25 Jun 2019

A question about : Tax treatment for vested shares on US company

Hi all,
I have been struggling to find out the answers to my questions and have tried to HMRC website but to no avail! I'm hoping fellow MSE forum members will be able to help!

4 years ago (Feb 2011) I was awarded restricted shares from my employer which is a US company on the NYSE.
There were 150 restricted shares in total. These were vested/unrestricted to me over a 3 year period each Feb on the condition I was still in employment with the company (which I am). (50 shares = Year 1, 50 shares = Year 2, 50 shares = Year 3)
The final 50 shares will be vested to me this month so all 150 shares are now mine.

Each February for the last 3 years when the shares vest and become mine, my company treats them as additional salary for the month and charges tax and NI accordingly on the amount. The additional salary is calculated as the amount of shares vested x share price at time of vesting. Unfortunately for me last February 2014 I was charged tax and NI based on a share price of $80 which was when the companies' shares peaked on the NYSE. They are now worth about $50. Is there any chance I can claim tax back because the share price has now dropped? Or can I claim tax back for the last 3 years based on the share price of the company at time I was granted the shares in 2011 (Which was about $45)?

I am not sure if this these options are available to me and I am sure this is complicated because my company is US, not UK!

Any advise would be appreciated.

Thank you.

Best answers:

  • You may be able to offset against any capital gains made in the year when you sell your shares on for a loss (if they are still going to be).
    But, as I understand it (not an accountant), no you will not be able to claim back just because the share price dropped.
  • If you sell the shares you will realise a gain or loss (depending also on spot exchange rates not just the share price). Any loss is a capital loss so can be set against other capital gains or carried forward.
  • Easy answer: No.
    A more complicated answer would be:
    Do you have restricted shares or a restricted stock unit?
    If you have restricted shares:
    - did you make a s431 election?
    - were there any forfeiture restrictions that lasted more than five years? The three year vesting conditions do not but are there any other conditions (e.g. forfeiture post vesting if you breach restrictive covenants)?
    Assuming they were RSUs or the answer to the two questions is "no" then the tax point is when they vest. At that point your employer should have made the best estimate of the amount likely to be taxed and then operated PAYE/NIC on that best estimate.
    For most people, that's the end of it.

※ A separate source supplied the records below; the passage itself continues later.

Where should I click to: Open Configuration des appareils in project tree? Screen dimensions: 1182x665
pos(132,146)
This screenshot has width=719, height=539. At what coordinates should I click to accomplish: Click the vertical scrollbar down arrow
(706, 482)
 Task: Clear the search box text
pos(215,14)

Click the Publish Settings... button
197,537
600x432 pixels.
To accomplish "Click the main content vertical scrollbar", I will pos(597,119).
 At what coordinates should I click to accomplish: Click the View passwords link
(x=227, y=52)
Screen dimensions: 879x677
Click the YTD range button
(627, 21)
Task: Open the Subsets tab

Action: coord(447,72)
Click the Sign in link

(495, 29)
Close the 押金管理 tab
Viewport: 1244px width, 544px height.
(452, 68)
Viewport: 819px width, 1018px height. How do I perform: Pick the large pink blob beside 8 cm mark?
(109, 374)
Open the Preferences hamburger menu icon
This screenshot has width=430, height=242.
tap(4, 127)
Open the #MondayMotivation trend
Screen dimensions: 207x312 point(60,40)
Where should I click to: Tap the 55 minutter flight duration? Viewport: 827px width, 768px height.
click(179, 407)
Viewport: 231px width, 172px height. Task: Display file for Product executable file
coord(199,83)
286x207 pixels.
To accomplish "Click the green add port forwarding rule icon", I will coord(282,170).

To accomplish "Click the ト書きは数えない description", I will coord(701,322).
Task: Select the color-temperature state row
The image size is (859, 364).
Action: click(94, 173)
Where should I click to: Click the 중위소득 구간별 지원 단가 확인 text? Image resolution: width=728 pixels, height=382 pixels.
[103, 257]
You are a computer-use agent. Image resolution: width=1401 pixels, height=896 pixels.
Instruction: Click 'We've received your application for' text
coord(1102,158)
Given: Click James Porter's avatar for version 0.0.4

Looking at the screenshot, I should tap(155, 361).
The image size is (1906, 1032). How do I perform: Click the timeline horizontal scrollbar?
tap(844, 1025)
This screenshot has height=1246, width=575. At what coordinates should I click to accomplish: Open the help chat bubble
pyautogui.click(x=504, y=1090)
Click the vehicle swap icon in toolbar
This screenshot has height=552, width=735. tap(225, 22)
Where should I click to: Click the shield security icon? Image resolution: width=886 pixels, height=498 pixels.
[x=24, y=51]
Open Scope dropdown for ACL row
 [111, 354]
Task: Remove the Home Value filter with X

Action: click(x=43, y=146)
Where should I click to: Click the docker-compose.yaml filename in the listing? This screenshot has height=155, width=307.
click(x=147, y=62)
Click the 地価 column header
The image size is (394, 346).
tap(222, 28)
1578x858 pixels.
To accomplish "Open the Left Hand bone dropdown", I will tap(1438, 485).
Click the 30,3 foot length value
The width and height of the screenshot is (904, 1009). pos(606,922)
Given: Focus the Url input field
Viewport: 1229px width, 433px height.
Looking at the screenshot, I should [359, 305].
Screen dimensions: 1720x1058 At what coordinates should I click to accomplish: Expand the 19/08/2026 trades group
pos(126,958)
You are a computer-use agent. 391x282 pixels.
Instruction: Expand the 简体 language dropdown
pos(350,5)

But if you can argue that the "best estimate" over stated the value of the shares on vesting then you can claim a refund of tax via your self-assessment tax return.
    If your employer has done something sensible then the best estimate will equal the share price divided by the exchange rate and so you won't be able to do anything. So it would be worth looking at historical share prices / exchange rates to see if there is a difference. Unless your employer has done something wrong, there may be very little difference. For example, they may have used Ј30.00 per share whereas using actual share prices / exchange rates on the day that the shares vested you might come up with a value of Ј29.60. Then you'd be able to claim the tax back on the 40p difference per share.
    But you can't get any tax back just because the share price has fallen a bit.
    As others have said, once you sell them you may be able to claim a capital loss. There are some circumstances where you can get that capital loss set against income but it's very unlikely where the shares are listed.
  • Thanks for the replies everyone. Looks like I am just unlucky here. It really depends on the price of the shares when I finally decide to sell them I suppose!!!